Por outro lado, o número de aposentados americanos que tomam pelo menos três drogas psiquiátricas mais do que dobrou entre 2004 e 2013, embora praticamente metade desses pacientes não tenham diagnóstico de qualquer problema mental. Ou seja, tem havido prescrições em demasia para idosos de drogas que provocam efeitos colaterais indesejados.

Tudo isto também tem ajudado a disseminar a ideia de que a cannabis medicinal pode se constituir em alternativa eficaz para variados tipos de patologias que surgem na terceira idade. Segundo Palace, vários dos opioides muito prescritos para idosos, para lidar com dores crônicas, provocam prisão de ventre e tonturas. Então, o que ele está sempre procurando é um medicamento que traga mais benefícios com menos riscos. E a cannabis medicinal é a resposta em muitos casos.

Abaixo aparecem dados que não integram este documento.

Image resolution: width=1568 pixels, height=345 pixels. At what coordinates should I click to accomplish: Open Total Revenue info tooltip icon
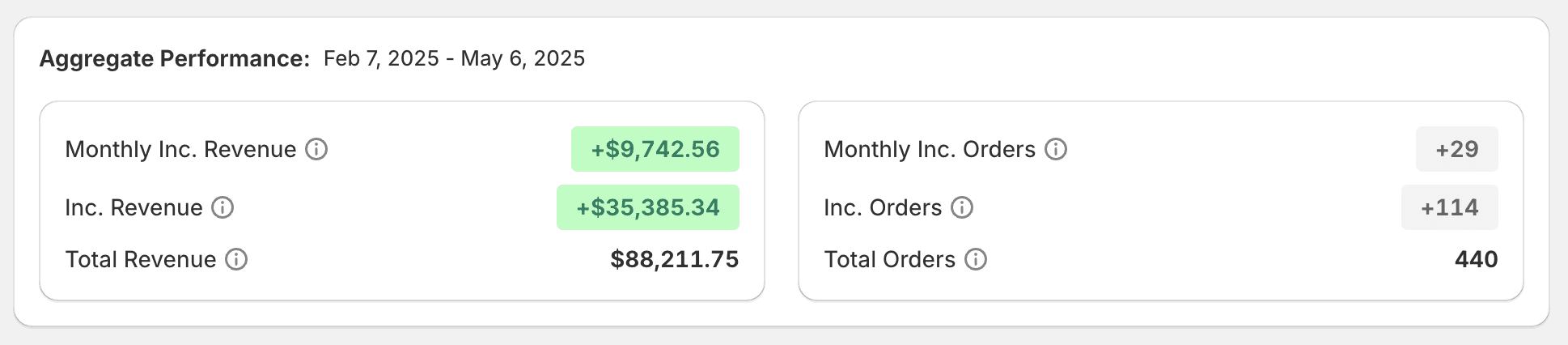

Helen Wagsman é uma dessas pacientes. Com 89 anos, ela tem mal de Parkinson há dez anos e a rigidez muscular causada pela doença provocava dores insuportáveis nas pernas, principalmente nas primeiras horas da manhã. Helen começou a usar cannabis medicinal há três meses, toma duas cápsulas por dia e revela que sua vida mudou muito. Sorridente, apenas lamenta que não sinta o “barato” que muita gente diz que acompanha o uso da maconha. No seu cofre, onde mantém bem guardado seu medicamento, está grudado um ímã da personagem Mafalda: “minha nora é argentina”, ela explica rindo.